Ketika diberi tahu kalau Imperium baru mulai mencoba mendaftarkan pajak hotel ke Badan Pengelolaan Pajak dan Retribusi Daerah (BP2RD) Kota Batam, pada Juli 2020, dan selama ini pajak yang dibayarkan oleh manajemen PT Sinar Geliga Bestari (SGB) hanyalah pajak lahan. Kamaluddin mengatakan, “Oh, begitu ya. Intinya peruntukkan berbeda dengan izin pertamanya itu sudah salah. Kita [DPRD Kota Batam] tidak mau [tidak membayar pajak] seperti itu. Nanti daerah menjadi alfa [kas pendapatan],” kata dia.

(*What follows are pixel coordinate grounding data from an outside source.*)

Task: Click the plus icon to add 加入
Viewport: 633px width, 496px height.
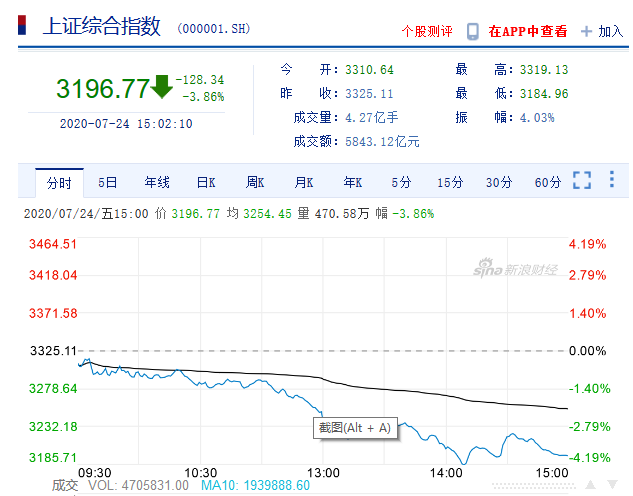Action: click(x=587, y=31)
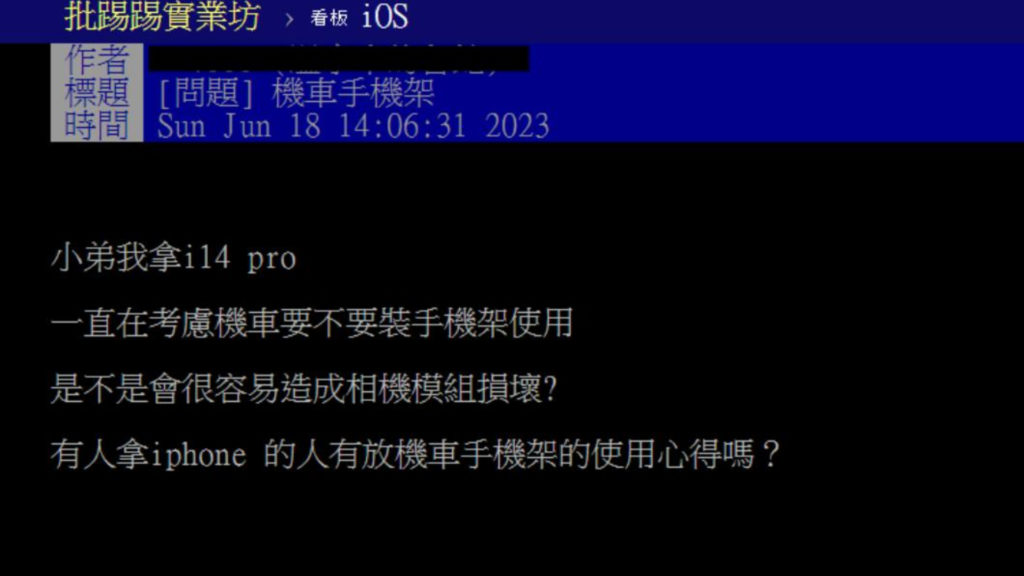Select the 看板 label in breadcrumb
The width and height of the screenshot is (1024, 576).
(x=329, y=18)
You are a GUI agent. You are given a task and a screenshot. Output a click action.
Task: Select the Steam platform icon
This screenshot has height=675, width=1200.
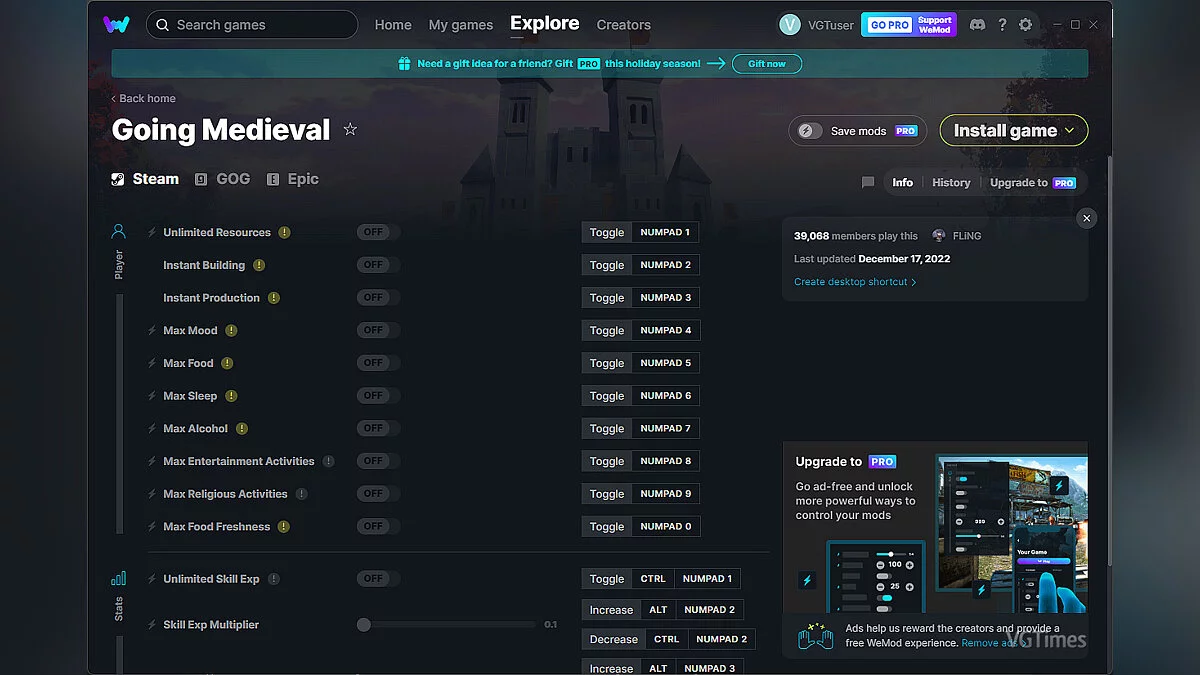point(119,179)
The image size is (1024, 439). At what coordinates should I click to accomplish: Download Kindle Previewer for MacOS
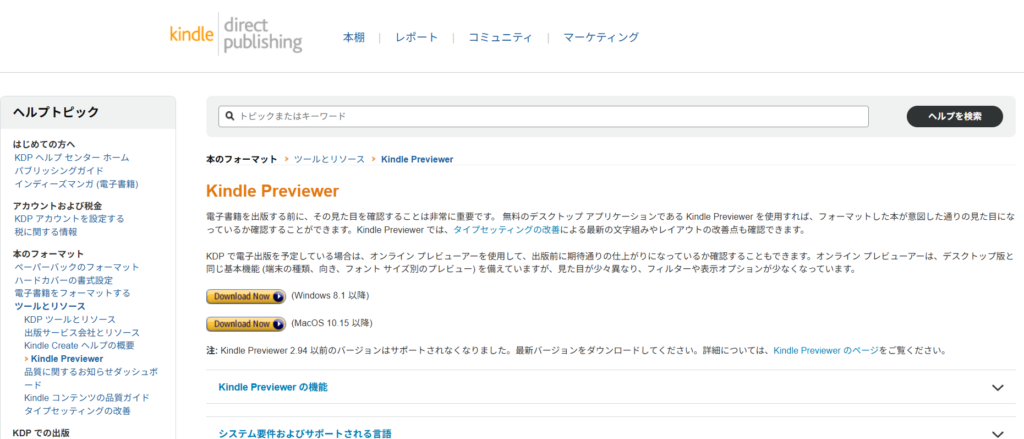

Dirinya akan memeriksa kembali semua permasalahan teknis yang membelit apartemen Queen Victoria Imperium, termasuk mengenai penjadwalan ulang rapat dengar pendapat (RDP) jilid dua yang urung dilakukan oleh Komisi I DPRD Kota Batam. “Kalau ada pengaduan nanti kita gelarkan RDP. Nanti saya cek dulu, nanti saya tanyakan dulu teknisnya bagaimana,” kata dia.
Sementara itu, Udin P Sialoho, anggota Komisi II DPRD Kota Batam, yang membidangi ekonomi, keuangan, dan industri mengatakan, rencana pihaknya menyambangi kantor BP2RD Kota Batam dan manajemen hotel sampai saat ini memang belum terealisasi karena ada sejumlah permasalahan lain di tahun 2020 yang harus mereka selesaikan, terlebih karena situasi sekarang masih dalam pandemi Covid-19. “Nanti kita akan jadwalkan ulang,” kata dia.
Hanya saja, dia berpendapat, saat pembangunan apartemen Queen Victoria Imperium peruntukkan sudah jelas untuk jasa, pihaknya tidak akan mempersoalkan kalau alih fungsi ini memang diketahui dan ada laporan pembayaran yang masuk ke Dinas Pendapatan Daerah (Dispenda).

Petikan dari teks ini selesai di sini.